Cracked darkness

It's already ten days since midwinter: the northern hemisphere's day of shortest light and longest darkness; the winter solstice, when the sun reaches its lowest possible height, barely rising before setting only a few hours later. Since then it has begun its slow journey back up, the hours of daylight imperceptibly lengthening, a minute or so each day. But just as there is often a final, sudden burst of flame and sparks from a dying fire, so in these in-between, semi-normal days, linking Christmas with New Year, we are often cloaked in a deeper, post-midwinter darkness.

Sometimes this comes as a comforting, hibernation-inducing blanket; at others as dull greyness and an absence of light. Being off work I can get up later: but however late I struggle into wakefulness it's still nocturnally dark, and I gaze in bleary disbelief at my clock, convinced it must have developed a fault and speeded up overnight. How else to explain this absence of light at what is officially morning? Meanwhile, if the day is dull and sunless, as it is today, dusk seems to fall and lights go on well before mid-afternoon.

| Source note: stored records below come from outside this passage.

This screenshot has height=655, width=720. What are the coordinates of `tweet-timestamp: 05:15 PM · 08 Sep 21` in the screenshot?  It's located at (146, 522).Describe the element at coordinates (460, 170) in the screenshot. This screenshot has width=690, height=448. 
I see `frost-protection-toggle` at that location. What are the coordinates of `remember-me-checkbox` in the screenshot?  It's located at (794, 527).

And thus, shrouded in winter's gloom, I look back on the old and prepare to greet the new year. This year especially, this seems a very appropriate state in which to end 2017, in which it feels as though our world has been overshadowed by a deep, dangerous darkness. Bad news invariably dominates and makes the headlines, and we need to strain to find the chinks of light; to remind ourselves of the occasions of goodness and humanity, generosity and courage, which have shone through, often as a response to violence and hatred. There is a crack in everything, sang Leonard Cohen, That's how the light gets in... and time and again, the light has shone, not in spite of the darkness, but because of it.

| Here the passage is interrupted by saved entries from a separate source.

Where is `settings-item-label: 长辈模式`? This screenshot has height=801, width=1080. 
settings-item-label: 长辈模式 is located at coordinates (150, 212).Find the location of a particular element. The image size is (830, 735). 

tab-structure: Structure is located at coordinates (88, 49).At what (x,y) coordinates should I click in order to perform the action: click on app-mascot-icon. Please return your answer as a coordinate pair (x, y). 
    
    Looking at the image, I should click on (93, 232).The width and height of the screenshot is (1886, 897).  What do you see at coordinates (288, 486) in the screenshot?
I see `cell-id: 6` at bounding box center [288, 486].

And I am reminded, too, that for St John of the Cross, darkness was a place of disorientation and confusion, yes, but only because it was a place of transformative power and encounter with God. Here, in this 'dark night' filled with unknowing, searing emptiness and searching - a night which can only be inhabited and embraced in faith and trust - God, though unseen and un-felt, is ever present. Here too, in this transforming, God-veiling darkness, grace and growth and new life unexpectedly await.

Maybe this isn't such a bad way to step into a new year: in literal and metaphorical darkness, in unknowing and searching, but filled with faith and trust. And there is the hope, there must be the hope, that I will see those cracks in everything, which allow in the light of goodness.

May those cracks be visible to all of us, and in them, may there be clarity for how we can respond. And in the darkness may grace, new life and growth continue to meet us, unexpectedly, and may we never forget that God, unseen or not, is ever and abundantly present.